What lines of the data below hold the string "computer"? Copy each one.
** Opening Input material block **
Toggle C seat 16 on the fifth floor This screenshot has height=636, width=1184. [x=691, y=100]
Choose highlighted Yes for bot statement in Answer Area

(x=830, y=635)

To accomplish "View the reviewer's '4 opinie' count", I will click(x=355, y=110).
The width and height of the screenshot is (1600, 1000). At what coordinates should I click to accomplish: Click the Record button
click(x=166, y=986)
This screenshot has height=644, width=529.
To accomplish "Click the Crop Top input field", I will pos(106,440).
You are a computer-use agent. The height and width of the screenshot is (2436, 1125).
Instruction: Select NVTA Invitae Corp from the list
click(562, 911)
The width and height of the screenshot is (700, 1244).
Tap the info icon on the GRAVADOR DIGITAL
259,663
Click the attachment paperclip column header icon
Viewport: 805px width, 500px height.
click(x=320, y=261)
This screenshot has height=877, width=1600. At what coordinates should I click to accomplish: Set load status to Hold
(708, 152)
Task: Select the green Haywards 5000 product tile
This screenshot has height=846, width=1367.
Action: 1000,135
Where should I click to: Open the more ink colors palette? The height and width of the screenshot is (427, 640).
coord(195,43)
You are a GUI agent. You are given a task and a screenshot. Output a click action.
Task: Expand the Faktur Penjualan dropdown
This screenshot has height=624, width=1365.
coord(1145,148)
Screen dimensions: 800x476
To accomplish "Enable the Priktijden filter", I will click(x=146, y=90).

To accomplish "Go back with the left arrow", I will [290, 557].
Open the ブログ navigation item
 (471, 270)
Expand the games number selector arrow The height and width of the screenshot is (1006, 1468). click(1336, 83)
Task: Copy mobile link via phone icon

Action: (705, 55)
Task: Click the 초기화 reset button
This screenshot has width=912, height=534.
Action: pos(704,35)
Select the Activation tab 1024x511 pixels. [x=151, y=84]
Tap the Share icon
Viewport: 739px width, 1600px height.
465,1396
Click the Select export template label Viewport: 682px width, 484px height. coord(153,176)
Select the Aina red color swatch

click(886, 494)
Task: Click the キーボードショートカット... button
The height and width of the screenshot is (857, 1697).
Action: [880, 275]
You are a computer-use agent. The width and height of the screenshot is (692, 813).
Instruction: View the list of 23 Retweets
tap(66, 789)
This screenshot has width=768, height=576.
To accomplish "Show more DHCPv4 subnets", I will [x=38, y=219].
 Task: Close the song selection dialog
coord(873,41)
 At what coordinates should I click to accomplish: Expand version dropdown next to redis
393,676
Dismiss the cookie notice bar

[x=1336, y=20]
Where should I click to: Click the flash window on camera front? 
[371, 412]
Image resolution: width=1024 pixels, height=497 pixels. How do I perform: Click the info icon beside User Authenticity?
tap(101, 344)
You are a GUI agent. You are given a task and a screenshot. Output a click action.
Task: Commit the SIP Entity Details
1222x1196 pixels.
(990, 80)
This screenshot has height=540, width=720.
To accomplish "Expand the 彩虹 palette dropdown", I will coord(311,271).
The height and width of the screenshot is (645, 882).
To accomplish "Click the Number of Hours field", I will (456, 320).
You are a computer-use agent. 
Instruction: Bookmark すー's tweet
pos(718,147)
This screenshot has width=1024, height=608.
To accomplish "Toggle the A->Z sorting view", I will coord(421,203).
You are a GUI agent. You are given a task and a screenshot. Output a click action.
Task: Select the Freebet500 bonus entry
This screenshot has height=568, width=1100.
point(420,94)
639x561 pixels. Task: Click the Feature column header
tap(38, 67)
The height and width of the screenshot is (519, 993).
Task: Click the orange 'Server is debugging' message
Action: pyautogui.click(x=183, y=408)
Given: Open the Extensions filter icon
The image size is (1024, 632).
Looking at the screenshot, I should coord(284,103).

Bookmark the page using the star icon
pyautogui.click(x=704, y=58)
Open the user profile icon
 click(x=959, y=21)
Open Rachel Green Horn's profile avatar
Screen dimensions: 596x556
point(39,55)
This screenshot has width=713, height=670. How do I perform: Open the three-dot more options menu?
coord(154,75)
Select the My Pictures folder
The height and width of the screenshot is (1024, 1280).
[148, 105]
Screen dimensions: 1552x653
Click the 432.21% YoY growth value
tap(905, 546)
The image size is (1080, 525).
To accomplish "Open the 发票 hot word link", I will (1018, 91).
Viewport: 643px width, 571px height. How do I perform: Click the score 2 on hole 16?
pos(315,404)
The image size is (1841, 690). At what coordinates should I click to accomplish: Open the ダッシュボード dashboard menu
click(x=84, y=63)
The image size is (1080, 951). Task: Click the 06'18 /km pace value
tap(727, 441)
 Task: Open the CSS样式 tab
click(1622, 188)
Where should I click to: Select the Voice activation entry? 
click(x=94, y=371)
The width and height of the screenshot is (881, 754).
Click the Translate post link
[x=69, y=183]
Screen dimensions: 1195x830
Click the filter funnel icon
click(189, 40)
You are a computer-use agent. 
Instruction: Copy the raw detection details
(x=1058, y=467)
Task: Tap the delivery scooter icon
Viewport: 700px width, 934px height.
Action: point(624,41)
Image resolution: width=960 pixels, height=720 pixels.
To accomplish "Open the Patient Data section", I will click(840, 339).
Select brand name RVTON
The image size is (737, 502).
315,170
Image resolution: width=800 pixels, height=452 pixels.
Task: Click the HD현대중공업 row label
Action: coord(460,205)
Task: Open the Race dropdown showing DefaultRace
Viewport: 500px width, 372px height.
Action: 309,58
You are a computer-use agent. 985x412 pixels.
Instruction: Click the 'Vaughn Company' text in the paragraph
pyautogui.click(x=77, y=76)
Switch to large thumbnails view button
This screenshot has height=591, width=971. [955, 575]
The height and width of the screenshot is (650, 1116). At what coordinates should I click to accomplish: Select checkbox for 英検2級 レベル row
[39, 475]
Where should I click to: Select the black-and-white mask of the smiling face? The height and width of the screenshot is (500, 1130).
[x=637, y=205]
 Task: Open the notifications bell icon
** Closing Input material block **
Solution:
You are a computer-use agent. The height and width of the screenshot is (2436, 1125).
You are a computer-use agent. The width and height of the screenshot is (692, 813).
You are a computer-use agent. 
You are a computer-use agent. 
You are a computer-use agent. 985x412 pixels.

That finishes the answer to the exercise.